Courtroom Olympics: Shani Davis Goes For the Gold

If lawsuit filing was an Olympic event, the United States would have retired the gold medal decades ago. U.S. speedskater Shani Davis, who medaled in Italy now seeks more gold in a Chicago court room:

Speedskating gold medalist Shani Davis is part of a lawsuit against the city of Chicago and former police superintendent Terry Hillard.

The suit, filed March 24, 2003, alleges that Davis and two other plaintiffs were stopped in 2001 because they are black, reports The Associated Press.

Harvey Grossman, the legal director for the American Civil Liberties Union of Illinois, said: “The case challenges indiscriminate street stops of young men, and there are two components to the case."

He adds, “The first is to get systemic relief in the form of an injunction to get the police department to change its practices. They’ve changed a lot of them, but they have not gone the final steps. The other component is to get monetary damages for each of the individuals.”

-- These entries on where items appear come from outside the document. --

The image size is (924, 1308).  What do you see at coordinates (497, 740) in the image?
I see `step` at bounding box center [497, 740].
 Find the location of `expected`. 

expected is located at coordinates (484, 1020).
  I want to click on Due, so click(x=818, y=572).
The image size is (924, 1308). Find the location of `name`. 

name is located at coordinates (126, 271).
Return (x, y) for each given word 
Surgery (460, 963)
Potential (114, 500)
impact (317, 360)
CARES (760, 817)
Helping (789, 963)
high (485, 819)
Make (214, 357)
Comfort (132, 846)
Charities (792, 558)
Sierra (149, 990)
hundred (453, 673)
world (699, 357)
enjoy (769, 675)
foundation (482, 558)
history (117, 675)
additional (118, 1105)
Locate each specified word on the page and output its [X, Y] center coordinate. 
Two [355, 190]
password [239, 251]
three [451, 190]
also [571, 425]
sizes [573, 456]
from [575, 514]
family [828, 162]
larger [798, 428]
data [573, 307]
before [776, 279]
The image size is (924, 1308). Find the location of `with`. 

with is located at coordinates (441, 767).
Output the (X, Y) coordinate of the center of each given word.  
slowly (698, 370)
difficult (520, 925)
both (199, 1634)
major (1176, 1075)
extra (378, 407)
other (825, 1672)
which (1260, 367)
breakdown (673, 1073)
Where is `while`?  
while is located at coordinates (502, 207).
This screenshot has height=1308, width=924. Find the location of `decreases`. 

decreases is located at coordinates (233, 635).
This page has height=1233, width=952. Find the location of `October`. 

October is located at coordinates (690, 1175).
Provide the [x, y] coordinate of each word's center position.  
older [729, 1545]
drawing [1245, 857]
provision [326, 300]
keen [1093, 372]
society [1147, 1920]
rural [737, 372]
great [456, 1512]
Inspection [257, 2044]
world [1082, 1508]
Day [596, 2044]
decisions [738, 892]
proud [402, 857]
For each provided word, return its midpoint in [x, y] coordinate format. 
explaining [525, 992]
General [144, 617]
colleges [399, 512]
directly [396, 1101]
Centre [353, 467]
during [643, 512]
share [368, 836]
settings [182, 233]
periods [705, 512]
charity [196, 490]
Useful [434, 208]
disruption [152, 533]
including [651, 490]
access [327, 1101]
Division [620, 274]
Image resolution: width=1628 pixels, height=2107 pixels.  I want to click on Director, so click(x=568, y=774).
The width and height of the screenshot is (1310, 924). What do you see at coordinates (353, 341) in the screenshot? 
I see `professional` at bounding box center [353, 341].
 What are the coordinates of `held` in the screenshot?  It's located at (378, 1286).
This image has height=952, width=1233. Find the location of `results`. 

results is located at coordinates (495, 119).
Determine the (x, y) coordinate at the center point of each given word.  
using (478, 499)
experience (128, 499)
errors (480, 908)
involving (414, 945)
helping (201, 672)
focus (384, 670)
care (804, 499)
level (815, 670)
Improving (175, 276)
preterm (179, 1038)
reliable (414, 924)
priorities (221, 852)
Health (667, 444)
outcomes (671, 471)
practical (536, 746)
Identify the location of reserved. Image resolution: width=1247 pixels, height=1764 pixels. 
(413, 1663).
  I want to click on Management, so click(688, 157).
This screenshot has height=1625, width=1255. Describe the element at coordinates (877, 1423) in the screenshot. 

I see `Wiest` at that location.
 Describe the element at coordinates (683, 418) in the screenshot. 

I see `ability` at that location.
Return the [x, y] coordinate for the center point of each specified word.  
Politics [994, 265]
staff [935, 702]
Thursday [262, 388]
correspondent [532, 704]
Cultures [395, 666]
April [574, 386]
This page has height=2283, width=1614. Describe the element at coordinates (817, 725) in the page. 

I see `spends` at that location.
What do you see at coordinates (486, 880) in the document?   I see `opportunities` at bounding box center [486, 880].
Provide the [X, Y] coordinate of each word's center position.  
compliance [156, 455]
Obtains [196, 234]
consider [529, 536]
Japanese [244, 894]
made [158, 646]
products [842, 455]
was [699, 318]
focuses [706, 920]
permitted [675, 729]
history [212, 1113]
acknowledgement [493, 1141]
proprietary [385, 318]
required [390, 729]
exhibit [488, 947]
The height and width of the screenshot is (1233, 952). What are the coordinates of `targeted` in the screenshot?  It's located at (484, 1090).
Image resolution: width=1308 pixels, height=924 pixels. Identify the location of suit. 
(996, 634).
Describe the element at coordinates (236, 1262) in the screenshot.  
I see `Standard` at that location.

Davis, like many members of minority groups has been indoctrinated into finding racism everywhere. Evidently he has learned his lessons all too well, to the detriment of his future:

I've got bad news for Davis. When you behave as unprofessionally as he did with NBC supposedly out of anger at critical remarks made by Bob Costas, when speed skating legend Bonnie Blair is afraid to mutter your name because your mother, Cherie, told her not to discuss you, it just kills all your sincere intentions.

Davis said upon winning his medal: "If people in America are excited and thrilled to have a black Olympic champion in speedskating," he said, "then I'm happy that I can make people happy."

Another "victory" for the multicultural agenda: an Olympic champion seething with anger against the people who make up the nation he represented.